— WHAT IS ASKED —
Copy the stretch of the listing from its first line through the line containing "click(299, 139)", reproducing each line without any change.

[Items listed in a dataset]
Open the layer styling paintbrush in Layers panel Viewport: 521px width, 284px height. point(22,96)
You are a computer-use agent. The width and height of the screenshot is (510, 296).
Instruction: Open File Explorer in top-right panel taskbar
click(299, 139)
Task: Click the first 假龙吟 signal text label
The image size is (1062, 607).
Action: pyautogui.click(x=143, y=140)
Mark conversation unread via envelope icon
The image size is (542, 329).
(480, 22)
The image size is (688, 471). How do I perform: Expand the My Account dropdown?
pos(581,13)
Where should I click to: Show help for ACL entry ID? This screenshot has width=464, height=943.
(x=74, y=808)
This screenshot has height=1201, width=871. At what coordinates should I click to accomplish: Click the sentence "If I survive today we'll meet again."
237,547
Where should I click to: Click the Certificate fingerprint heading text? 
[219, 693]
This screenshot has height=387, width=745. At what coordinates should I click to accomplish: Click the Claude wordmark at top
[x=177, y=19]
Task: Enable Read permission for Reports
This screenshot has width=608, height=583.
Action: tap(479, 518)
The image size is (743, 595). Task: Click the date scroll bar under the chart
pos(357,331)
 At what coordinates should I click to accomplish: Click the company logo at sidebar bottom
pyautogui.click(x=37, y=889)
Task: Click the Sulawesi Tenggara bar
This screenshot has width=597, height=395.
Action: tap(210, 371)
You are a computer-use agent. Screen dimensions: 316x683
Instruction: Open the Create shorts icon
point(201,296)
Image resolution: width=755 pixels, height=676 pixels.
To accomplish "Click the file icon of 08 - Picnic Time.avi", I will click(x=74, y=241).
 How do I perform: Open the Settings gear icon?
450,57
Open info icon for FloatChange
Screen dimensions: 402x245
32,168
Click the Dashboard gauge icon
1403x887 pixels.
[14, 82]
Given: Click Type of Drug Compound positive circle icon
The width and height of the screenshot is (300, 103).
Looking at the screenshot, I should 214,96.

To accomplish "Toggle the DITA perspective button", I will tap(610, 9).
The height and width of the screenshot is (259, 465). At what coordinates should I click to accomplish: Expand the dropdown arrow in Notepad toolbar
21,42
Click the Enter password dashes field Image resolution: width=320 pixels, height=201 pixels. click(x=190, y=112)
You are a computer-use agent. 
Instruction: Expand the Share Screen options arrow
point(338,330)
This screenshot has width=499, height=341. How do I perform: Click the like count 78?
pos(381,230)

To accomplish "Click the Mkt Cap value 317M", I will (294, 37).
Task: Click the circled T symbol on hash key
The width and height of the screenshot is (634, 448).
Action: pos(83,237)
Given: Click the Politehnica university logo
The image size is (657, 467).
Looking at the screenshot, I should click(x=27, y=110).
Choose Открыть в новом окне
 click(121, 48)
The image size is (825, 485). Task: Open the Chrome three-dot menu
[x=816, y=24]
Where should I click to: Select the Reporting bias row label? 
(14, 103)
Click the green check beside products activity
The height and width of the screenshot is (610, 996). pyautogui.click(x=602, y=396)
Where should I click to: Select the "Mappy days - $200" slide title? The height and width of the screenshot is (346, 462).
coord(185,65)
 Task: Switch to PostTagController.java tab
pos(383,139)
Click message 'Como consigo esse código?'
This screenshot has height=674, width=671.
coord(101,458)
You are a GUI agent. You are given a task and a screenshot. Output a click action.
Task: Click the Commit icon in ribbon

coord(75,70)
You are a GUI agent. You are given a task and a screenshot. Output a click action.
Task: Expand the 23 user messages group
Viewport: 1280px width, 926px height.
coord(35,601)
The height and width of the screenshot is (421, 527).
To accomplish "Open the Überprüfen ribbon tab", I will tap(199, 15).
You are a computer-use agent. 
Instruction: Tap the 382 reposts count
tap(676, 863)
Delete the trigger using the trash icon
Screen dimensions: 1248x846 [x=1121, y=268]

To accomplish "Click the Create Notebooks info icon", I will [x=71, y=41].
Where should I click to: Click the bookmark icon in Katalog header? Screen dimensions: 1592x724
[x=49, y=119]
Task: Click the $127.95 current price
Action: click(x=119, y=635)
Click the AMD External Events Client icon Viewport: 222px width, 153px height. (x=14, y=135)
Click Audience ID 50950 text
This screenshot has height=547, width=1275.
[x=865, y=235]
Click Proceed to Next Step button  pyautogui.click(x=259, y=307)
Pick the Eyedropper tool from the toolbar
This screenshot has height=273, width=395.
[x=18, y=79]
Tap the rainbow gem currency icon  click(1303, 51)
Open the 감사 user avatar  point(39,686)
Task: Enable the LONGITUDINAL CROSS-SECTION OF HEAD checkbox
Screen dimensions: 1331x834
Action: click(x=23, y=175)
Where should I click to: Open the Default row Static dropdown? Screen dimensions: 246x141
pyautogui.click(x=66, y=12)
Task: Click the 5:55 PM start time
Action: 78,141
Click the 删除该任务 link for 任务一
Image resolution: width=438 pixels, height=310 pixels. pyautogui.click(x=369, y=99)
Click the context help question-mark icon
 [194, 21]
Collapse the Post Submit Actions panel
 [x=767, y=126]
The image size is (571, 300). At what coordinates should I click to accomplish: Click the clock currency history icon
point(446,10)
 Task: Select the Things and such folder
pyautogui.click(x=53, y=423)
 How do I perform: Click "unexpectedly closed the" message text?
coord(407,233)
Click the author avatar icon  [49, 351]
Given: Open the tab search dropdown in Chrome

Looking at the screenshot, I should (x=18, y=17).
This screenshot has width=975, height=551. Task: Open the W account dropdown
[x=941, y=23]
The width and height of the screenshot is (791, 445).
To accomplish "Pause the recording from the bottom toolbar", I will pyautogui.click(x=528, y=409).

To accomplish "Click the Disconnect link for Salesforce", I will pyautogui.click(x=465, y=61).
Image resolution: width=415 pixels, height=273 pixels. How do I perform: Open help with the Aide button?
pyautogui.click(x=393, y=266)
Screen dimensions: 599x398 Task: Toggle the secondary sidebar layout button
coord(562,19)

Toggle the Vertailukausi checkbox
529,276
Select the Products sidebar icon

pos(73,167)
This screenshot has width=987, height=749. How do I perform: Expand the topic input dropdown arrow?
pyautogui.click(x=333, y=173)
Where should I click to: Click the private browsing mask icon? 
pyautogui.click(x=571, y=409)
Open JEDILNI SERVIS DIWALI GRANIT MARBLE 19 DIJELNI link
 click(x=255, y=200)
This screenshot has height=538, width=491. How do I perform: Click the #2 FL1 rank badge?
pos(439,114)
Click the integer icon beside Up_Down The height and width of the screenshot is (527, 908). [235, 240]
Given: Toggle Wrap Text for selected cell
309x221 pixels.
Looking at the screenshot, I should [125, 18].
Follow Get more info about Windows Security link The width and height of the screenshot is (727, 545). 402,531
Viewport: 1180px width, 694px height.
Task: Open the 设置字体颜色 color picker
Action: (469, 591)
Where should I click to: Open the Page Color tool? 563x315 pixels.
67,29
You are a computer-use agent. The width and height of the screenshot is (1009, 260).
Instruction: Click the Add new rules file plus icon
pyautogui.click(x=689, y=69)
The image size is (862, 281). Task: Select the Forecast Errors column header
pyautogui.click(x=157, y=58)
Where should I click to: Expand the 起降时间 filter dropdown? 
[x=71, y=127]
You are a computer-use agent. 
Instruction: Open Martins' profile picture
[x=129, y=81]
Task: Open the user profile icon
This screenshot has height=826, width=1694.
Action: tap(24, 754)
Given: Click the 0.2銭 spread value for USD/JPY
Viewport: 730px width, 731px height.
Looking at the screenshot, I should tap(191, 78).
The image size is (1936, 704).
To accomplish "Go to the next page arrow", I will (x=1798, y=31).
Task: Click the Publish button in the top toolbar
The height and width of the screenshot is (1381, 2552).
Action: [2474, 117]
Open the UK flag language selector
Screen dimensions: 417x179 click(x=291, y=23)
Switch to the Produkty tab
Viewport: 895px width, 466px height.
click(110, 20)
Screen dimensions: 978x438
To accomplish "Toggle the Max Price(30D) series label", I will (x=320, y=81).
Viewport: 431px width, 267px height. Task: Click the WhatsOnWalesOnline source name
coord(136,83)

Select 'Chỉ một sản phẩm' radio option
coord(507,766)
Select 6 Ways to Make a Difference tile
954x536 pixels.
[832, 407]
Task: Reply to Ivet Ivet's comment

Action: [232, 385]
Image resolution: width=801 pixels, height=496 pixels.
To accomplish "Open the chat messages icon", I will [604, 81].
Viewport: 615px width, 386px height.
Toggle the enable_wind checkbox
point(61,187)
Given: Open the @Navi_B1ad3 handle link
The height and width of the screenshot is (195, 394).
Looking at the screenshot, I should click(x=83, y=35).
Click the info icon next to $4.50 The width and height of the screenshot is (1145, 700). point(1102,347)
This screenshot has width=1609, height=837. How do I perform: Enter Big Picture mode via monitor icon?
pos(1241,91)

— ANSWER TO THE PROBLEM —
Open the layer styling paintbrush in Layers panel Viewport: 521px width, 284px height. point(22,96)
You are a computer-use agent. The width and height of the screenshot is (510, 296).
Instruction: Open File Explorer in top-right panel taskbar
click(299, 139)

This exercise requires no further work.